From CBC to clarity: Interpretable detection of beta-thalassemia carriers in imbalanced datasets

Thalassemia is an inherited blood disorder and is among the five most prevalent birth-related complications, especially in Southeast Asia. Thalassemia is classified into two main types—alpha-thalassemia and beta-thalassemia—based on the reduced or absent production of the corresponding globin chains. Over the past couple of decades, researchers have increasingly focused on the application of machine learning algorithms to medical data for identifying hidden patterns to assist in the prediction and classification of diseases and patients. To effectively analyze more complex medical data, more robust machine learning models have been developed to address various health issues. Many researchers have employed different artificial intelligence-based algorithms, i.e., Random Forest, Decision Tree, Support Vector Machine, ensemble-based classifiers, and deep neural networks to accurately detect carriers of beta-thalassemia by training on both diseased and normal test reports. While genetic testing is required by doctors for the most accurate diagnosis, a simple Complete Blood Count (CBC) report can be used to estimate the likelihood of being a beta-thalassemia carrier. Various models have successfully identified beta-thalassemia carriers using CBC data alone, but these models perform classification and prediction based on normalized data.
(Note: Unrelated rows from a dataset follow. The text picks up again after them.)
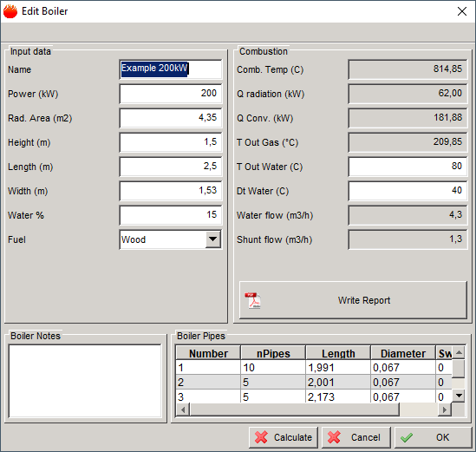Image resolution: width=476 pixels, height=452 pixels.
Task: Select the Wood fuel combo box
Action: tap(171, 239)
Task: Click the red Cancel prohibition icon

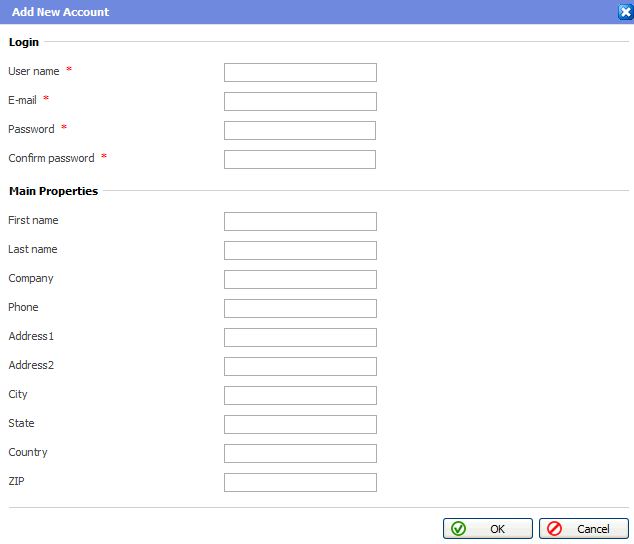Action: pos(554,528)
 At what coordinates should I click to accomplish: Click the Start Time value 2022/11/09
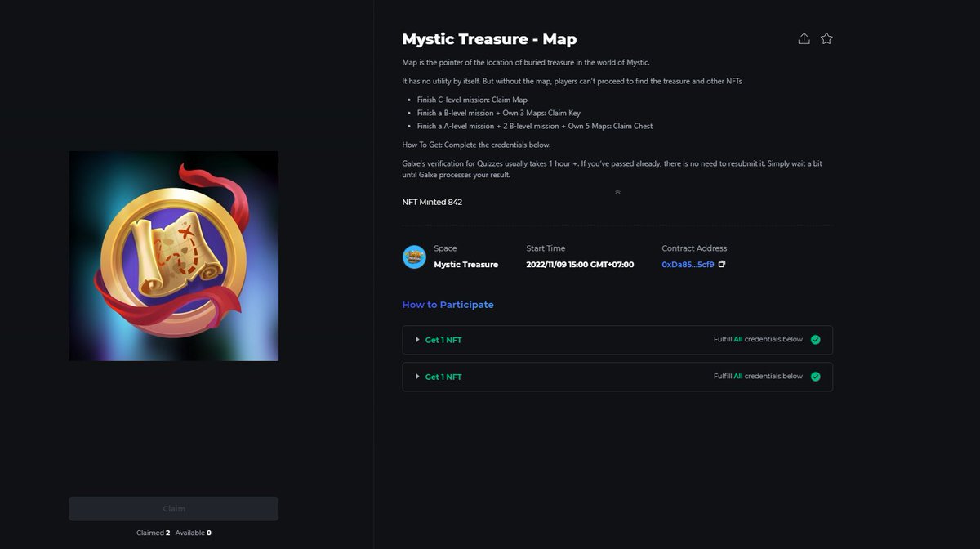point(580,264)
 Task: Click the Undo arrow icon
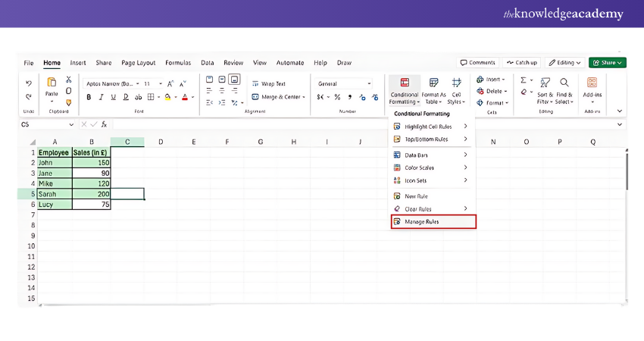point(29,83)
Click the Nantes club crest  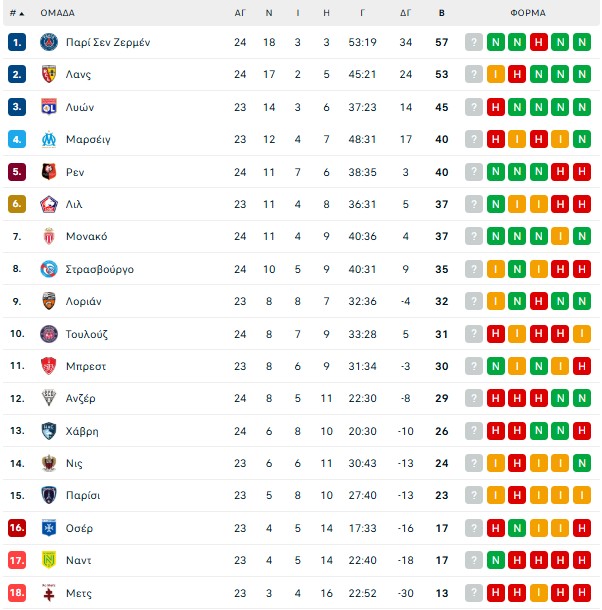pyautogui.click(x=48, y=561)
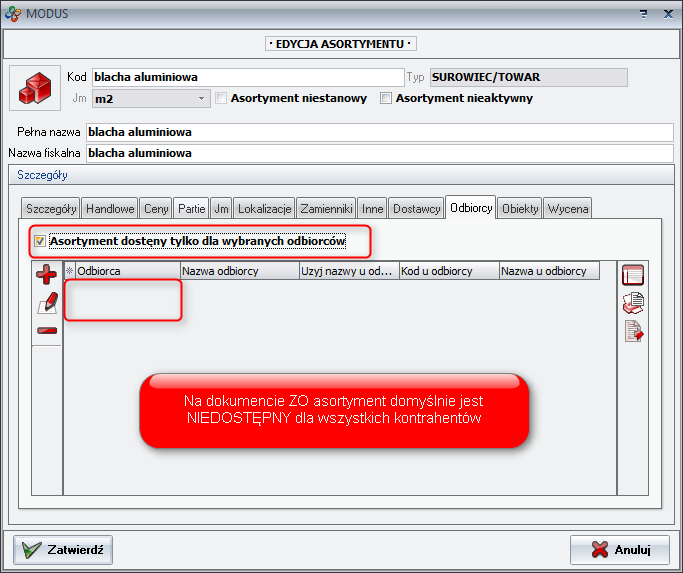This screenshot has width=683, height=573.
Task: Collapse the Szczegóły section header
Action: 42,175
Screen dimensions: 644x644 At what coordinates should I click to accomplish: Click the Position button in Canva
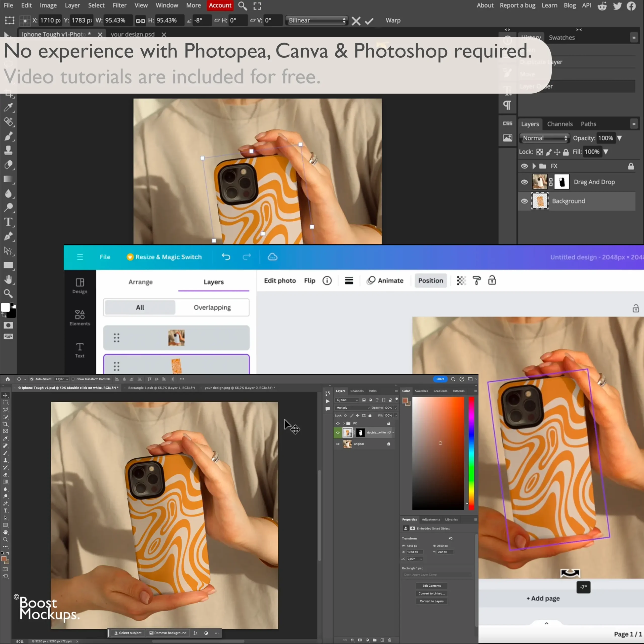point(430,281)
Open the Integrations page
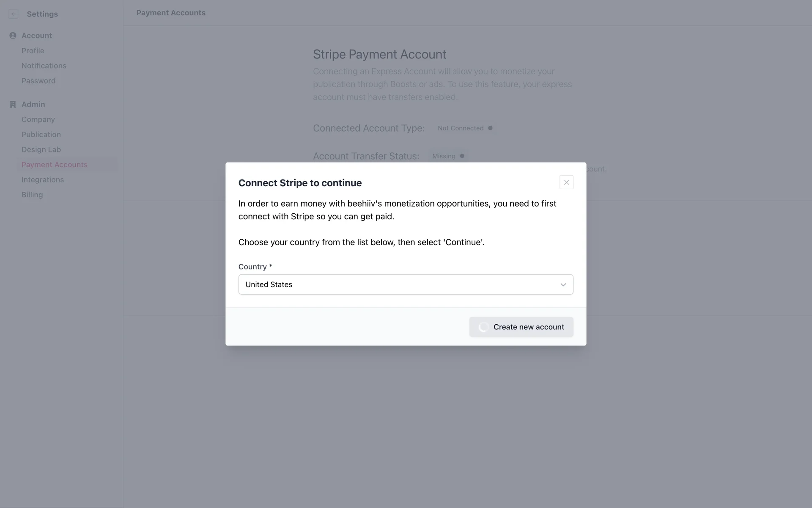812x508 pixels. pyautogui.click(x=43, y=180)
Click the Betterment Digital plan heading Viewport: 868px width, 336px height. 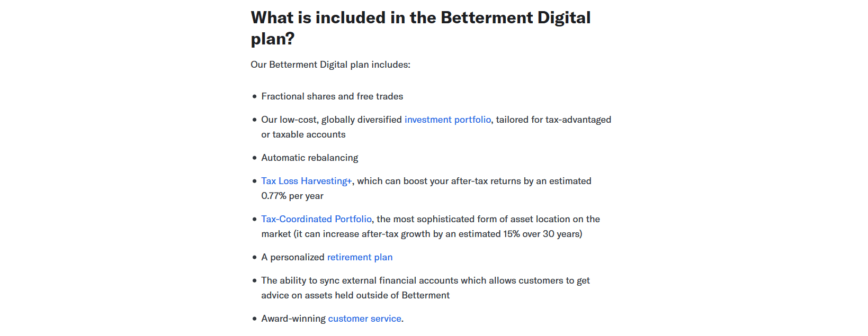(420, 28)
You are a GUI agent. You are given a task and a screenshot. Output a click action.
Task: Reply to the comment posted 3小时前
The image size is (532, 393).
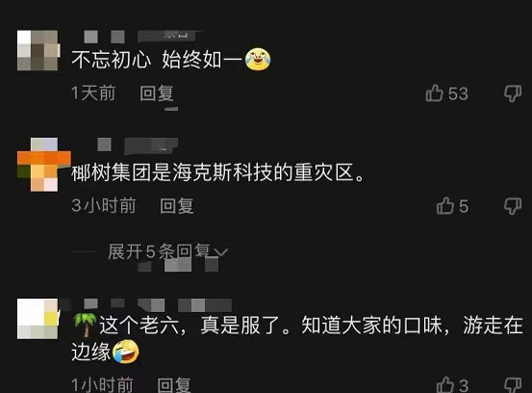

They achieve high accuracy but at the cost of substantial changes to the dataset through class normalization. In this research, we have proposed a Dominance-based Rough Set Approach model to classify patients without balancing the classes (Normal, Abnormal), and the model achieved good performance (91% accuracy). In terms of generalization, the proposed model obtained 89% accuracy on unseen data, comparable to or better than existing approaches.